Indian Railways has made slight changes in fares with effect from December 26, 2025, by increasing 1 paise per km for ordinary class tickets and 2 paise per km for Mail/Express non-AC and all AC classes for journeys above 215 km. No changes will be applicable on suburban services, monthly season tickets or ordinary journeys up to 215 km. For non-AC travel of 500 km, passengers will have to pay around Rs 10-14 more. The change, which is the second in 2025 after the July hike that brought in revenue of Rs 700 crore, is expected to yield an additional revenue of Rs 600 crore by March 2026.

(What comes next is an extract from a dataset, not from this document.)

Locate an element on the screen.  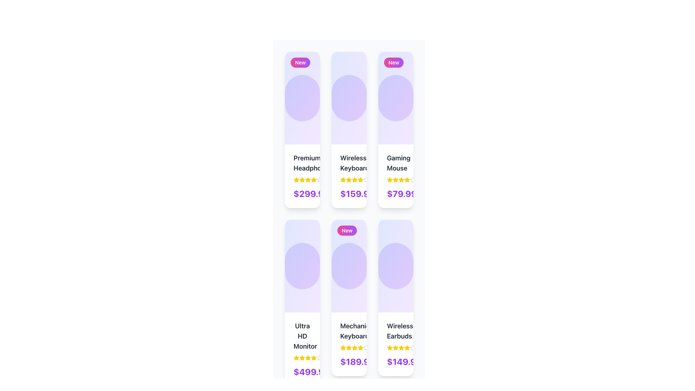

All this comes amid ongoing efforts to tackle black marketing of Tatkal tickets. Railway Minister Ashwini Vaishnav told Parliament on December 11, 2025 that 3.02 crore suspicious IRCTC user IDs have been deactivated since January 2025, due to which daily new registrations have come down from about 1 lakh to 5,000. Mandatory Aadhaar-based authentication and phased OTP verification for online tatkal booking from July 2025 has improved the availability of confirmed tickets in 65-95% of monitored trains, along with deployment of anti-bot tools like AKAMAI.
Despite these measures, passengers continue to complain of frustration: Tatkal quotas are often exhausted within seconds, and platforms like Telegram are accused of automated bots and unauthorized agents selling tickets at premium prices. Recent social media complaints have highlighted glitches in the site during peak booking times, although no verified reports of specific bot names (e.g. ‘Gadar’, ‘SpaceX’, ‘Tesla’, ‘Avenger’) or direct threats from agents have emerged in late 2025. Railways encourages reporting of suspicious PNRs through the National Cyber Crime Portal and maintains multi-layer cyber security.
Although reforms have curbed some wrongdoing, end users still face challenges during peak demand times, underscoring the need for continued vigilance against black-marketing gangs.